Instructions to follow :: Give back the line that contains "Task: Open the Console tab" and every following line, exactly as they appear, through the end of the data.
┄┄┄┄┄┄┄┄┄┄
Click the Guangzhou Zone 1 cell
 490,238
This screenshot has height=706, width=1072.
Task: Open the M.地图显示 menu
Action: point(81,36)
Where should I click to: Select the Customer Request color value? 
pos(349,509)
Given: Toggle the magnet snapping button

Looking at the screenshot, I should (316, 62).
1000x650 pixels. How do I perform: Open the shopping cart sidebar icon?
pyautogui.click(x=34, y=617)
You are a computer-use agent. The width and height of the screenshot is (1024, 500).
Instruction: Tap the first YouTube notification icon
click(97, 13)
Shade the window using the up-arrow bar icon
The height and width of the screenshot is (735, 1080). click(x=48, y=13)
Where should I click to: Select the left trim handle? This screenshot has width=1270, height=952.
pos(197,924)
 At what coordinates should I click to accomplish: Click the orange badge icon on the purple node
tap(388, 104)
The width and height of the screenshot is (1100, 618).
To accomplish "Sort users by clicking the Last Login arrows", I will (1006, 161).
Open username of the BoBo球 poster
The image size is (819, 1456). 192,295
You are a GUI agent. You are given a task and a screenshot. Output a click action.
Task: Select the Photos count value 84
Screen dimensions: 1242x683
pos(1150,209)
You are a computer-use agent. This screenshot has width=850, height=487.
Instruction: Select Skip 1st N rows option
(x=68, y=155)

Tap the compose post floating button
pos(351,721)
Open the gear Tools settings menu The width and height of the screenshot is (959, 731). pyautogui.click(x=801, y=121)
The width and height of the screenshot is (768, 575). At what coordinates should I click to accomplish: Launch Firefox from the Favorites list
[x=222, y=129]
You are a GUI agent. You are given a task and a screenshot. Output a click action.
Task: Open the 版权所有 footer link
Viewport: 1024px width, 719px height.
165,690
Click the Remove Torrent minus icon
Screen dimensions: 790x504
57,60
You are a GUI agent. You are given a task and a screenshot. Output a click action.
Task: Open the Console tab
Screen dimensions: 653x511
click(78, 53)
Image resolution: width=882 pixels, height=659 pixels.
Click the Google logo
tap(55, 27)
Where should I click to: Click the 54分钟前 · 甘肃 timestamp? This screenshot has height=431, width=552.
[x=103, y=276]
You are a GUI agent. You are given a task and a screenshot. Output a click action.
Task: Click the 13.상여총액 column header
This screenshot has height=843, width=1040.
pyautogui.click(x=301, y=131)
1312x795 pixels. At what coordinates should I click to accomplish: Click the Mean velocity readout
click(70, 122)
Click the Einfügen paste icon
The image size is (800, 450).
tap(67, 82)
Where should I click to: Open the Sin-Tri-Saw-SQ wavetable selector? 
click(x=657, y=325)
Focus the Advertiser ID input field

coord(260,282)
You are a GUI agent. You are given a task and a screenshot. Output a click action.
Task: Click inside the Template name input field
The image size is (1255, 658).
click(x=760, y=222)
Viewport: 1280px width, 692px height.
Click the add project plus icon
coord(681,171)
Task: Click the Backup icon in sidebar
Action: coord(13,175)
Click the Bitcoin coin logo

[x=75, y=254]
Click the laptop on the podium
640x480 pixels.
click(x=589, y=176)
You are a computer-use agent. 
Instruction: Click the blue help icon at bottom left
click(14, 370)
┄┄┄┄┄┄┄┄┄┄
Exercise answer ::
Task: Open the Console tab
Screen dimensions: 653x511
click(78, 53)
Image resolution: width=882 pixels, height=659 pixels.
Click the Google logo
tap(55, 27)
Where should I click to: Click the 54分钟前 · 甘肃 timestamp? This screenshot has height=431, width=552.
[x=103, y=276]
You are a GUI agent. You are given a task and a screenshot. Output a click action.
Task: Click the 13.상여총액 column header
This screenshot has height=843, width=1040.
pyautogui.click(x=301, y=131)
1312x795 pixels. At what coordinates should I click to accomplish: Click the Mean velocity readout
click(70, 122)
Click the Einfügen paste icon
The image size is (800, 450).
tap(67, 82)
Where should I click to: Open the Sin-Tri-Saw-SQ wavetable selector? 
click(x=657, y=325)
Focus the Advertiser ID input field

coord(260,282)
You are a GUI agent. You are given a task and a screenshot. Output a click action.
Task: Click inside the Template name input field
The image size is (1255, 658).
click(x=760, y=222)
Viewport: 1280px width, 692px height.
Click the add project plus icon
coord(681,171)
Task: Click the Backup icon in sidebar
Action: coord(13,175)
Click the Bitcoin coin logo

[x=75, y=254]
Click the laptop on the podium
640x480 pixels.
click(x=589, y=176)
You are a computer-use agent. 
Instruction: Click the blue help icon at bottom left
click(14, 370)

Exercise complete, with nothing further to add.